The same logic holds with trig functions. The evaluation of $\sin(x)$ will change depending on if youre using radians, grads, degrees, or any other unit. The radian is a formal standard, and there are a number of mathematical reasons for that.
Often what we do is have a constant that solves the problem. $\ln(kc)$, where $c$ is the inverse units of whatever units $k$ has. Thus $kc$ becomes unitless. Sometimes that $c$ constant is hidden and presumed, and youre simply told "make sure youre using mks units". Similarly with trig functions, $\sin(kx)$ works for degrees if $k$ is in units radians per degree.
As a matter of fact, we can take this a step further. Beyond the scope...
Inside of trig functions such as $\sin(x)$, $x$ is treated as "unitless" for the same argument. But in fact it does have a unit, the radian. This is the scientific and mathematical standard.

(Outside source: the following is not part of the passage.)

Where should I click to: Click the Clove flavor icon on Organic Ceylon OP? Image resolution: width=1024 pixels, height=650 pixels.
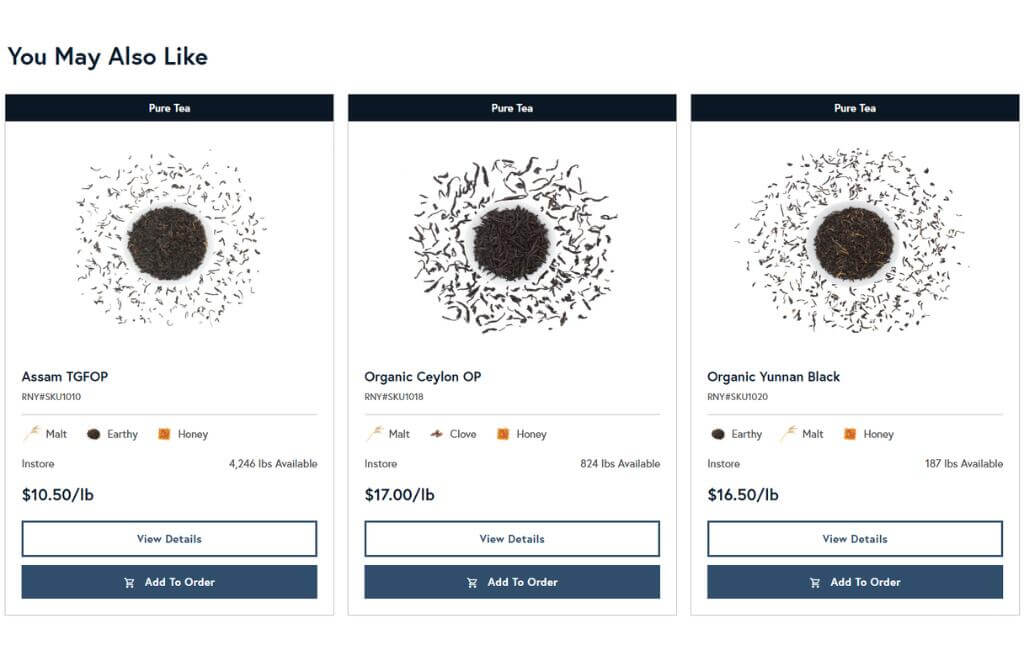pos(436,434)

A radian is sort of a unitless unit; an angle that represents the ratio between the length of an arc to the length of a radius, $\frac{\mathrm{length}}{\mathrm{length}}$, what you might think is unitless is in context just a radian. What comes out of the trig function though is still unitless.

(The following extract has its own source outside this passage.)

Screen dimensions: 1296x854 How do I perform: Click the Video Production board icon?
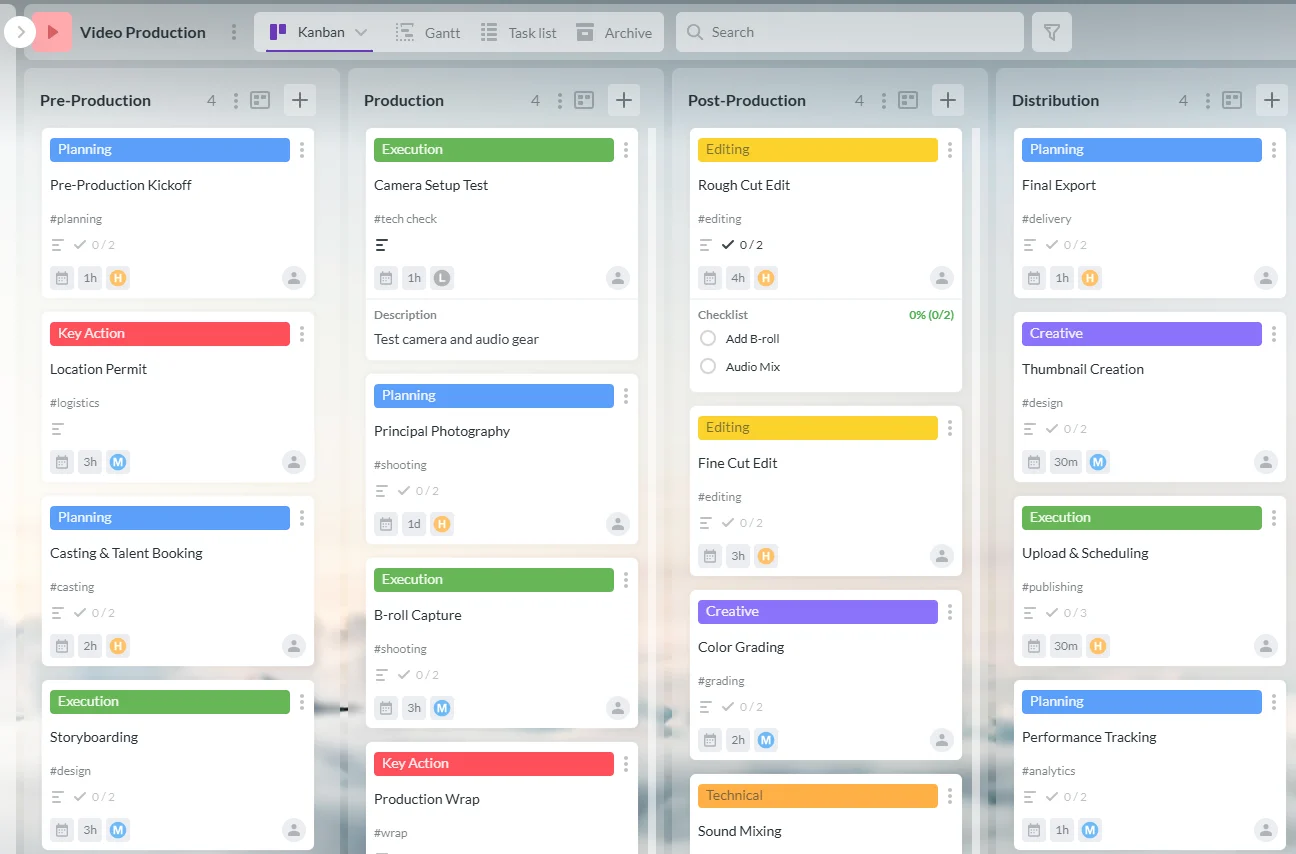[x=51, y=32]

We can do a similar thing with exponentials. The unit Neper, $\mathrm{Np}$, is the unit on the value $x$ that you stick into an exponential $e^x$ to get a unitless solution. Naturally it kind of makes sense for the values inside the argument and outside the function to be different. The Neper is a sort of unitless unit that represents the logarithm of a unitless number.
On
It should be obvious that in the $PV^k=C$ equation the value of $C$ depends on the units of $P$ and $V$. For example, one can measure volume $V$ is in $m^3$, or liters, or $ft^3$. Then I would write the above equation as $$\frac P{Nm^{-2}}\frac{V^k}{m^{3k}}=\frac{C}{Nm^{3k-2}}$$ Then one can use dimensionless quantities $p=\frac P{Nm^{-2}}$, $v=\frac v{m^3}$, $c=\frac{C}{Nm^{3k-2}}$. With this, you can take the logarithm $$\ln p=-k\ln v+\ln c$$
Well, $k$ must be unitless, because exponentiation isn't defined for anything except numbers.
So the units of $C$ are $mmHg * cm^{3k}$.